TASK – Print out the data below in full, exactly as written.

RECORDS PROVIDED –

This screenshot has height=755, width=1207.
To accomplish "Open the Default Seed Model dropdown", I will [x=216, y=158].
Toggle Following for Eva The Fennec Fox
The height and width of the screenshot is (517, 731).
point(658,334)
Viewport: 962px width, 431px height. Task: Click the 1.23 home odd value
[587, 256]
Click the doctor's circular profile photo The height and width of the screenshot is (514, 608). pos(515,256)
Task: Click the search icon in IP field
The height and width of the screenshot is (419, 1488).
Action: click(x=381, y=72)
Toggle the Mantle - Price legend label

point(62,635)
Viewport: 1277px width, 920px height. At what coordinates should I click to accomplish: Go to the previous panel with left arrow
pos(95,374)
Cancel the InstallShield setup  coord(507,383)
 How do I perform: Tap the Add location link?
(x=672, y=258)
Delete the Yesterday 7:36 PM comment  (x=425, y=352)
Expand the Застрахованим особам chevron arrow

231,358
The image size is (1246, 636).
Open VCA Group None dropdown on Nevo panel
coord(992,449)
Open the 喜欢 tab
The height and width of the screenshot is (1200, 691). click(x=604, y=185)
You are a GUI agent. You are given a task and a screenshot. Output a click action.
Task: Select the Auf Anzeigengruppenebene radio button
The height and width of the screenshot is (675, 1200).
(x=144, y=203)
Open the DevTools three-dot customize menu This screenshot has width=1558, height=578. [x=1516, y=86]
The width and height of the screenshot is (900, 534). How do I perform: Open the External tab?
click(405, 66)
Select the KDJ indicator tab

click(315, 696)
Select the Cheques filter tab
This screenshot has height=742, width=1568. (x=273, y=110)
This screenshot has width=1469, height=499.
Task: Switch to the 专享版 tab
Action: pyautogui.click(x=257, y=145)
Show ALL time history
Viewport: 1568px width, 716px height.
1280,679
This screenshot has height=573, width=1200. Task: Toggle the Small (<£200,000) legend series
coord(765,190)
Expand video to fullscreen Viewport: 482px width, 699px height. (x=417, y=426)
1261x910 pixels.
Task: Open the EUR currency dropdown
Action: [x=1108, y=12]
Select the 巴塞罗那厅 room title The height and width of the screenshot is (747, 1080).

RESPONSE TO THE EXERCISE –
This screenshot has height=755, width=1207.
To accomplish "Open the Default Seed Model dropdown", I will [x=216, y=158].
Toggle Following for Eva The Fennec Fox
The height and width of the screenshot is (517, 731).
point(658,334)
Viewport: 962px width, 431px height. Task: Click the 1.23 home odd value
[587, 256]
Click the doctor's circular profile photo The height and width of the screenshot is (514, 608). pos(515,256)
Task: Click the search icon in IP field
The height and width of the screenshot is (419, 1488).
Action: click(x=381, y=72)
Toggle the Mantle - Price legend label

point(62,635)
Viewport: 1277px width, 920px height. At what coordinates should I click to accomplish: Go to the previous panel with left arrow
pos(95,374)
Cancel the InstallShield setup  coord(507,383)
 How do I perform: Tap the Add location link?
(x=672, y=258)
Delete the Yesterday 7:36 PM comment  (x=425, y=352)
Expand the Застрахованим особам chevron arrow

231,358
The image size is (1246, 636).
Open VCA Group None dropdown on Nevo panel
coord(992,449)
Open the 喜欢 tab
The height and width of the screenshot is (1200, 691). click(x=604, y=185)
You are a GUI agent. You are given a task and a screenshot. Output a click action.
Task: Select the Auf Anzeigengruppenebene radio button
The height and width of the screenshot is (675, 1200).
(x=144, y=203)
Open the DevTools three-dot customize menu This screenshot has width=1558, height=578. [x=1516, y=86]
The width and height of the screenshot is (900, 534). How do I perform: Open the External tab?
click(405, 66)
Select the KDJ indicator tab

click(315, 696)
Select the Cheques filter tab
This screenshot has height=742, width=1568. (x=273, y=110)
This screenshot has width=1469, height=499.
Task: Switch to the 专享版 tab
Action: pyautogui.click(x=257, y=145)
Show ALL time history
Viewport: 1568px width, 716px height.
1280,679
This screenshot has height=573, width=1200. Task: Toggle the Small (<£200,000) legend series
coord(765,190)
Expand video to fullscreen Viewport: 482px width, 699px height. (x=417, y=426)
1261x910 pixels.
Task: Open the EUR currency dropdown
Action: [x=1108, y=12]
Select the 巴塞罗那厅 room title The height and width of the screenshot is (747, 1080).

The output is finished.